Gazet van Antwerpen Stad en Rand

“Van meisje op straat tot doctoraat”

Antwerpse Julie Rausenberg­er (25) verliet al vroeg de schoolbank­en maar klimtnu omhoog als antropolog­e

- SYLVIA MARIËN Julie reikt graag de hand naar leerlingen en studenten die zich herkennen in haar verhaal. Wie wil, kan haar mailen: julie.rausenberg­er@uantwerp.be

Ze ging van aso naar tso naar kso naar bso en verliet de schoolbank­en onder toezicht van de jeugdrecht­er en zonder diploma. Werkend aan de kassa van de Delhaize maakte ze de klik en nu begint ze te doctoreren aan de Universite­it Antwerpen. De Antwerpse antropolog­e Julie Rausenberg­er (25) legde een atypisch parcours af en vandaag kan ze zeggen dat de problemen van toen haar juist sterker hebben gemaakt. “Geloof in jezelf, voorál als anderen dat niet doen.”

“We zullen buiten op het dakterrasj­e gaan zitten”, zegt Julie, op zoek naar een plek in de UA-stadscampu­s in de Sint-Jacobstraa­t, “ik ben nog niet gewend om veel binnen te zijn.” Ze is nog niet lang terug van een lange reis naar Cuba, het land waar ze onderzoek naar doet. “Voor mijn doctoraat hier in het Onderzoeks­centrum voor Visuele en Digitale Culturen (ViDi) bestudeer ik de dagelijkse digitale praktijken van de Cubaanse bevolking. Het internet is er zeer schaars toegankeli­jk, enkel op publieke plaatsen. Dat aantal is in twee jaar tijd wel heel sterk gestegen, naar meer dan 400 punten in heel het land. Maar slechts zo’n 5% van de bevolking kan ervoor betalen en er is censuur vanuit de staat. Je ziet er hoe bloggers en journalist­en proberen hun teksten buiten te krijgen. En hoe USB-sticks met films en muziek illegaal het land binnenkome­n. Welke impact heeft dat op mode, cultuur? Er is sprake van een heuse digitale revolutie.”

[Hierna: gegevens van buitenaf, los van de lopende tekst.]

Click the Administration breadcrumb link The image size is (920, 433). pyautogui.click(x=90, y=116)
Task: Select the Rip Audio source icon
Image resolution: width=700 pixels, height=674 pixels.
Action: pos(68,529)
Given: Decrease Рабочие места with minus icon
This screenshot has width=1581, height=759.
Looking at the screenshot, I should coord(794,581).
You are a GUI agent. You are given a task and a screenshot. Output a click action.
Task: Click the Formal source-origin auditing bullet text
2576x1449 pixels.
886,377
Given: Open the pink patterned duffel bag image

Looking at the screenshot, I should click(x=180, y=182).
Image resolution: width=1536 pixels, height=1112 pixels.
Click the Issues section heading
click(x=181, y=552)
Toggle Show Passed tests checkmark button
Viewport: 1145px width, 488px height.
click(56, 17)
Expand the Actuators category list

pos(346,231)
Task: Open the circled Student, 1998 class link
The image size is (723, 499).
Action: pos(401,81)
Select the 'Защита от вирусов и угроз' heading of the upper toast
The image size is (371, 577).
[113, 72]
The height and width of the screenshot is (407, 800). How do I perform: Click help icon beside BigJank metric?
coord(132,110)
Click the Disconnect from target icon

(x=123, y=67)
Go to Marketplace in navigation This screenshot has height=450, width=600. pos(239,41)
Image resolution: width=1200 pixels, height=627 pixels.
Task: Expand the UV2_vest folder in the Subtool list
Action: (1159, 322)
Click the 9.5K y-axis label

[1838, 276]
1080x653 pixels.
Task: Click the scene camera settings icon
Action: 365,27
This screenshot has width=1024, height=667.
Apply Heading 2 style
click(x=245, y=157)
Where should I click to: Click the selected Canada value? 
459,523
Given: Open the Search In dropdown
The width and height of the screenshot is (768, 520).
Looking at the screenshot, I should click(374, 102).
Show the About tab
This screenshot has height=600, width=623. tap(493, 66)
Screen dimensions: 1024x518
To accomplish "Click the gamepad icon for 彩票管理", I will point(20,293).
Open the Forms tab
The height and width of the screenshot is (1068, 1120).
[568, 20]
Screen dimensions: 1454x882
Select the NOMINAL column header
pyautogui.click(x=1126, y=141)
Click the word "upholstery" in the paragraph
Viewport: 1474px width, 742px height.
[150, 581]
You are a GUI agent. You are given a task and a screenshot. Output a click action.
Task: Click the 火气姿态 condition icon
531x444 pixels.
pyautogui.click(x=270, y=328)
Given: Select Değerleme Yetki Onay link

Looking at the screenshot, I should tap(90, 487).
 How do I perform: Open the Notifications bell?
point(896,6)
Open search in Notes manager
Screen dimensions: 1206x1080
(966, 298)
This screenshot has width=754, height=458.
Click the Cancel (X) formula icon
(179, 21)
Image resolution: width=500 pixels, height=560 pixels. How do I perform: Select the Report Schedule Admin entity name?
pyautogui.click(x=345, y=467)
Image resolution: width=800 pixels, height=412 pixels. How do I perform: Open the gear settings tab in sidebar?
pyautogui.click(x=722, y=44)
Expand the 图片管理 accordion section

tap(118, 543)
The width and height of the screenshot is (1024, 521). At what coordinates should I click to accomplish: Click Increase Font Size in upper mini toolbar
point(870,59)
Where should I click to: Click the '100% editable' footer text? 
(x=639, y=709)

Hoe kom je bij zo’n onder werp? Het was weer zo’n ongeloofli­jk toeval, zoals de dingen de jongste jaren voor mij altijd op een of andere manier in elkaar vallen. Ik had op Cuba veldwerk gedaan voor mijn masterproe­f in de sociale en culturele antropolog­ie, aan de KU Leuven, naar vrijwillig­erstoerism­e. En plots blijkt een professor, Dr. Paolo Favero, hier aan de UA op zoek naar iemand als ik. Uit 45 internatio­nale kandidaten werd ik het. Ik zal nu vier jaar fulltime op dit project werken.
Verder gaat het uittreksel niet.